A book review
King Thondup Namgyal mostly referred as ‘Chogyal of Sikkim’ was the 12th and the last Chogyal of the Kingdom of Sikkim and his beautiful American Queen Hope Cooke the last queen of Sikkim. Chogyal Thondup’s like for alcohol was well known among his people. Andrew Duff through his extensively researched book goes into the details of the situation and annexation of Sikkim. Sikkim being faced threats from China after the annexation of Tibet by the Chinese, the Chogyal Thondup developed good relation with Indira Gandhi, then the prime minister of India and signed a treaty between the two countries. Sikkim then had been the protectorate of India, especially with the dealings of foreign affairs.

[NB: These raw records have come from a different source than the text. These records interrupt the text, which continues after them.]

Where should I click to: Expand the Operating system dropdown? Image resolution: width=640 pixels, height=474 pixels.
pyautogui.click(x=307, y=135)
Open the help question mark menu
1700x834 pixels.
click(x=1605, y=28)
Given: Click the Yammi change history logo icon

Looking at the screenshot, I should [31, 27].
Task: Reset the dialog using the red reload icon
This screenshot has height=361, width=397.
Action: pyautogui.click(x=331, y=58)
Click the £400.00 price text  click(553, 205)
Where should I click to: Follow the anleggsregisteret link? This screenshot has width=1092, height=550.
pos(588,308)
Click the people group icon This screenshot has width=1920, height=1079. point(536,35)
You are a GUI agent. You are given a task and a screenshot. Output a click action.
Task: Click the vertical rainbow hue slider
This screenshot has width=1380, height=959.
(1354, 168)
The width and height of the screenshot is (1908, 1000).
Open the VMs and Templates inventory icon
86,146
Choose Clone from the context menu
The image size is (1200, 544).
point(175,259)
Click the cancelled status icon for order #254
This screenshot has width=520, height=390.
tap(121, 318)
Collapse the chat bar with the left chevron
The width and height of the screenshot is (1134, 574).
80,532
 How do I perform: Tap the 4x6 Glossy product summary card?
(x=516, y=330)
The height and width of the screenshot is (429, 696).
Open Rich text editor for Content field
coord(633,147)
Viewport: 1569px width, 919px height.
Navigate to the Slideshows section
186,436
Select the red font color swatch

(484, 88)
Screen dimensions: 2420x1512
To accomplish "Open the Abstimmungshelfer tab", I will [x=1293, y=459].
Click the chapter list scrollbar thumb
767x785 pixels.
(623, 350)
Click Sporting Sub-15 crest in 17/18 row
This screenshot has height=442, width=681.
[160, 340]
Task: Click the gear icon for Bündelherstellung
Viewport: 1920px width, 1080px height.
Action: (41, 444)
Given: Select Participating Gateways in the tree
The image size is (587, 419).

The book points out the troubles and efforts the Chogyal has put to ensure Sikkim’s identity as an independent and sovereign country reaching out internationally. Thondup through his various connections with India, US embassy and other countries had always tried to be a member of the United Nations, unfortunately Sikkim has not been able to obtain a membership in the United Nations. Thondup wanted the similar status of Bhutan as an independent country, since Bhutan had already became a member of the United Nations.
Due to geopolitical problems and the pressure from China in the north, India was concerned about the situation of Sikkim, since China seemed interested in Sikkim and other parts of country. India gradually got involved in the internal politics of Sikkim and constitutional democracy was enforced, in which the Kazi and Kazini, pro-Indian politicians gradually was gaining political power with the backup from India. Despite having treaty between the India and Sikkim, Indian involvement in Sikkim kept on increasing with the appointment of a political officer and increasing the presence of Indian military. Thondup’s power kept on diminishing and his hope for an independent nation seemed to fade away and in addition his wife the queen Hope Cooke has returned to New York. Hope Cooke also did try to help Thondup to strengthen the status of Sikkim, she also founded the Friends of Sikkim in America and also consulted many officials from the United Nations for the membership but in vain.
Soon, Sikkim got gradually flooded with immigration of Nepalese and Indian population, which made Thondup even more worried that his ethnic might turn into a minority. With the constitutional democracy in place, Kazi and the Indian appointed political officer with the help of India conducted election in Sikkim to merge Sikkim with India as an associate state. This book describes in great detail of the status of the Chogyal and the electoral processes. Majority of votes favored Sikkim to be an associate state of India and the position of Chogyal was eventually removed. Thousands of Indian military were present in Sikkim, public demonstrations were evident and the Chogyal’s palace was also surrounded the Indian armies. In 1975, Sikkim became the 22nd state of India despite having strong opposition from China.
This book reminds me of how fragile the smaller countries are especially when its neighbors are large and powerful. As a Bhutanese, I am very much thankful to our brave and farsighted kings.